A. Yes, and it especially declined for lower-income individuals markedly in the 1980s. That is not to say that there wasn't a lot of short-term ups and downs. Nearly two-thirds of Americans made it into the top 40 percent of income in at least one year in the 1980s. Forty-two percent of Americans spent at least one year among the top 20 percent of earners. This may be why Americans are so unwilling to tax the well-off. But dropping into the bottom quintile was also common. I asked how many people would qualify at least once in ten years for the Earned Income Tax Credit--that is, their earnings were so low that annual income fell below $28,000 for a family with one child in a single year. The number came to 39 percent. That is, two out of five people would have made so little income that they would have qualified for the EITC at least once in the decade. In a given year, about 70 percent of EITC-eligible families have low ten-year incomes. The rest are having only a single bad year and are in effect using EITC as wage insurance.

Only a small group of people are in the top quintile year in and year out. According to my calculations, only 6 percent of Americans were in the top quintile in ten out of ten years. By the way, the cutoff point for the top quintile for a family is $75,000 to $80,000 of annual income. The break point for the two top quintiles is $60,000. The lowest quintile were those families that made $25,000 and less.

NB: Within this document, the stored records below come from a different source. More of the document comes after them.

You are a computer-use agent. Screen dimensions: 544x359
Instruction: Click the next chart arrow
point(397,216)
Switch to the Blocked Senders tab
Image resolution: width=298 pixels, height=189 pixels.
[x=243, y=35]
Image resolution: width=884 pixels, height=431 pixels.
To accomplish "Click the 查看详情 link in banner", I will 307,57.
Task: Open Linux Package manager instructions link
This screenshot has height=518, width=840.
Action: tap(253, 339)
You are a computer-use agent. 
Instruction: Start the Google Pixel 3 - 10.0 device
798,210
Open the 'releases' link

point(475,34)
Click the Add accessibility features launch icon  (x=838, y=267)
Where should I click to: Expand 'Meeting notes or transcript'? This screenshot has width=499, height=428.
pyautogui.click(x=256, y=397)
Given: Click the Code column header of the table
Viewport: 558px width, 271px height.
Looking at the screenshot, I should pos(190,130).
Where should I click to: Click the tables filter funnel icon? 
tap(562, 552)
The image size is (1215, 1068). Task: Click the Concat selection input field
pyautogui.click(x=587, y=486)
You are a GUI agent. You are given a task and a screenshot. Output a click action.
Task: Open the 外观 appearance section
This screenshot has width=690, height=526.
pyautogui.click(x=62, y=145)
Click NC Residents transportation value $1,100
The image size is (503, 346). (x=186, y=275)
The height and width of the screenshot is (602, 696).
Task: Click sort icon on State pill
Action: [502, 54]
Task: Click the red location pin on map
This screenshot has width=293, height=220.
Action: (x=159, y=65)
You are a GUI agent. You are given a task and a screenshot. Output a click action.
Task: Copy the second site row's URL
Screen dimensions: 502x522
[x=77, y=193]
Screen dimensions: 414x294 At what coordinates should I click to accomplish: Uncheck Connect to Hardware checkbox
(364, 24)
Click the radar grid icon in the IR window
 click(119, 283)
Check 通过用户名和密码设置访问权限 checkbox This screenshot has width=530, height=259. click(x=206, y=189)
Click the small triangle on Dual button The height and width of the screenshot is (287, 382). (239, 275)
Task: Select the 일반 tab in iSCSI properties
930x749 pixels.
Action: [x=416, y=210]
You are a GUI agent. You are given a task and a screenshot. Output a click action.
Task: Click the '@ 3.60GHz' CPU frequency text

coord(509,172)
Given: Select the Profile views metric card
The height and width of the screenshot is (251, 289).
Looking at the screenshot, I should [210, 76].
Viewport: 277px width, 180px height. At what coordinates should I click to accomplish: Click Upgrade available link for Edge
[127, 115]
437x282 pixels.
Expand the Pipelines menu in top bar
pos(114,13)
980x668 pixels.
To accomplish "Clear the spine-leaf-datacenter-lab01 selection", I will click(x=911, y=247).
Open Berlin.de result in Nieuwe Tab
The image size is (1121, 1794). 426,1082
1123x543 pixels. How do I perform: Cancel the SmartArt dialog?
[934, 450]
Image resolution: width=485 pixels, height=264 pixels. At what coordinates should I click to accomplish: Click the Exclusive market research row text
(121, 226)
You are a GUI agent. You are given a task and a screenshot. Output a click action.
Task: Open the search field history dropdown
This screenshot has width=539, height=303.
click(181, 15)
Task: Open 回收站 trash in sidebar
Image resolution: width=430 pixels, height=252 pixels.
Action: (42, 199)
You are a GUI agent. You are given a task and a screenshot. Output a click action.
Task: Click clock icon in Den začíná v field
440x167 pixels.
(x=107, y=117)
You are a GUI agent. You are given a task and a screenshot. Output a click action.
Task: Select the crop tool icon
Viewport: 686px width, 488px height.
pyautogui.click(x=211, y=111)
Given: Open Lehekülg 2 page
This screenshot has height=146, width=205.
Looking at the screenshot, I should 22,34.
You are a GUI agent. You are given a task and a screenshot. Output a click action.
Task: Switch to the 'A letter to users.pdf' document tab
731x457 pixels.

Q. Despite the life-cycle effect, one out of three actually made less money after ten years even as they aged and became more experienced at their work.

A. Correct. Let me conclude with one number that is particularly striking. Take young men who are more or less just starting out. These are typically the years in which their earnings grow the fastest on a percentage basis. It's the takeoff point in their careers. I am talking about men 24 to 28. Some 62 percent saw their incomes grow by more than 40 percent in the 1970s, and only 9 percent had declining earnings over time. But in the 1980s, 26 percent had lower incomes at the end of the decade--not 9 percent, but 26 percent. That's a threefold increase. And instead of 62 percent having gains of 40 percent or more, only 42 percent did.

Q. Sum up the state of American incomes for us.

A. Inequality is growing. People at the top are doing better than the rest. And a higher proportion of people are actually losing ground. Finally, while we don't yet have the data, there is no reason to think that this situation has improved in the 1990s, and there are many reasons to think that the experience of the 1950s and 1960s was much better.